The law here allows AC to order dogs PTS so that they can cut off the head of unvaxed dogs on the FIRST bite here. The reason is that you can't diagnose rabies without an autopsy. Titers here count as "unvaxed" -- but they might let you quarantine at the shelter instead of killing your dog.

If your dog is vaxed, you get an order for a 10-day hold in the "bite room" of the shelter, which is like a psych ward of crazy dogs. The dogs are kenneled 24/7, without any walks or human contact other than getting their food through a slot. If you're nice, have a good vet history with a documented relationship and a vet who is agreeable, and the AC director likes you, he can allow the quarantine to be at your cost at your vet's clinic -- boarding there, with the vet submitting a report that the dog is symptom-free in 10-days. If you're REALLY nice and responsible, he can allow it to be at home -- no visitors, sign on the door that dog present is under rabies quarantine, etc. They might notify neighbors too. Nobody has a right to that though.

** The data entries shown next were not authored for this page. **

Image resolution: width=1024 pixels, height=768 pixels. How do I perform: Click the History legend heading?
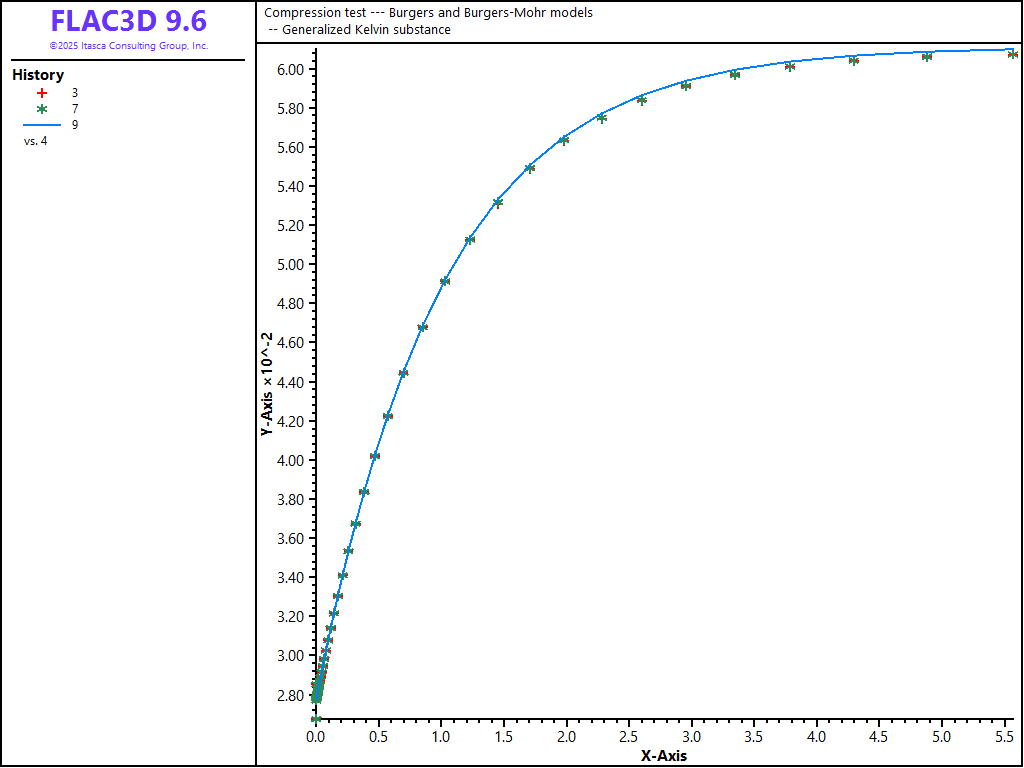pos(38,75)
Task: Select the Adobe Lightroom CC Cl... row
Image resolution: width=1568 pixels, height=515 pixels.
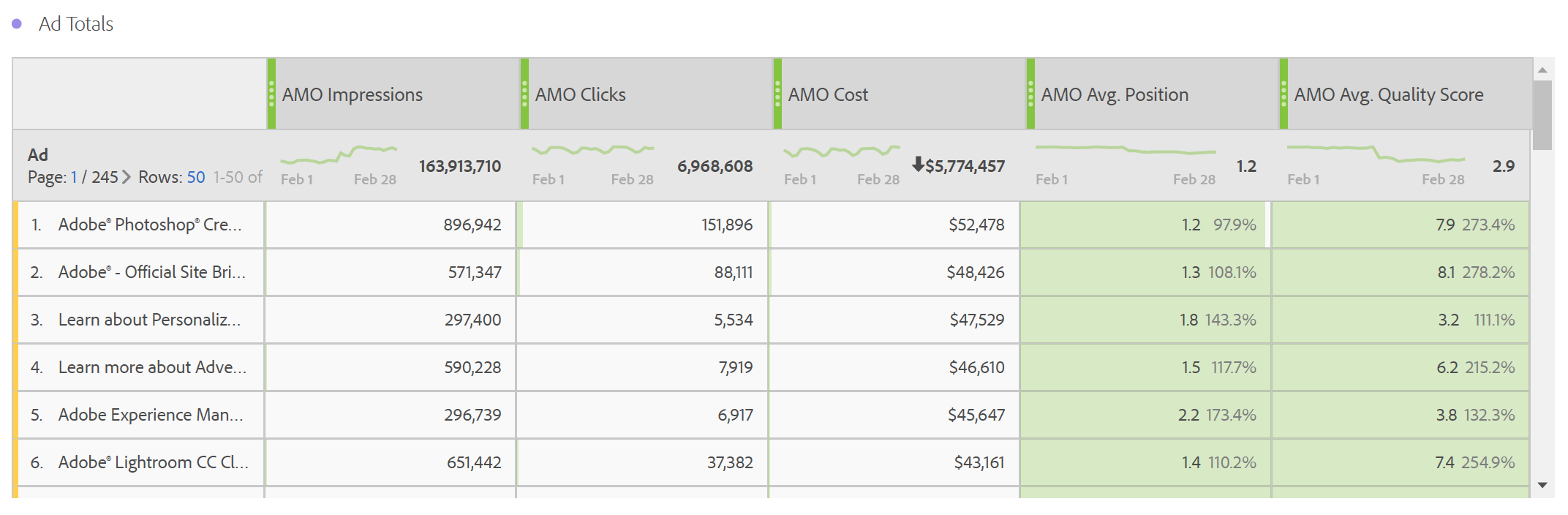Action: click(x=153, y=462)
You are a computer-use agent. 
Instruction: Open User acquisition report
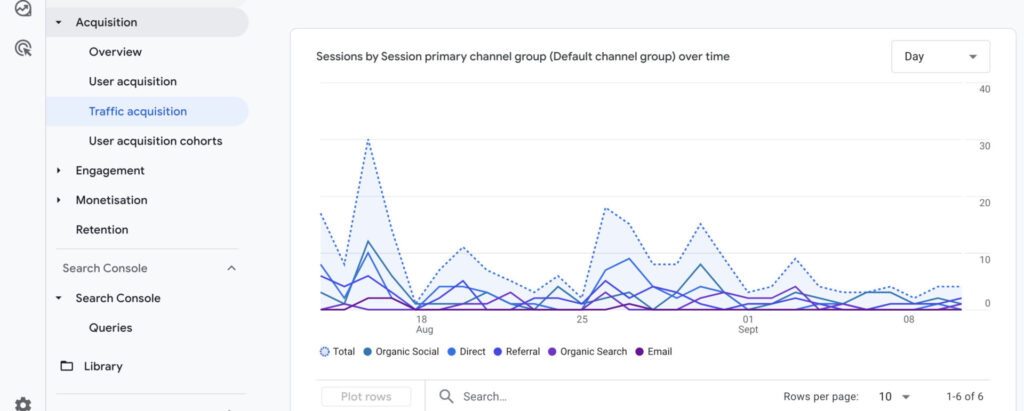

I once had to go to bat for a 12-week-old GSD puppy that had been ordered to be held on rabies quarantine pending euthanasia. He had a euthanasia order hanging over him because he SCRATCHED a child on walk by bounding up and jumping, and the parents of the child reported it. His family relinquished him to AC to avoid future liability for a "dangerous dog." This was a totally normal, good puppy just being a puppy -- they were newbies who had thought he was turning aggressive because of normal mouthing, so this was the last straw for them. Once the AC people heard "biting at home" on top of the scratch of the child, the pup was done for. The shelter vet and I had to beg the AC Director to give him a break because the whole thing was idiots who didn't understand normal breed behavior -- luckily, the AC Director was a "Doberman guy" and agreed to let the pup off of death row if rescue would take responsibility for him, but it was a lot of work to make it happen. The pup literally had a PTS-order for 5PM that day, so I had to get him out before then. The handsome little fart was a perfectly normal, rascally pup who grew up too be a magnificent dog with a wonderful temperament with a breed-experienced family. He's fabulous with their grandkids, goes with them on vacations, and is generally the poster-dog for what everybody wants in a family pet.


----------



## CactusWren (Nov 4, 2018)

Just got off the phone with AC. They were nice and all, but the upshot is I have to send over rabies proof and Jupiter is quarantined for 10 days. 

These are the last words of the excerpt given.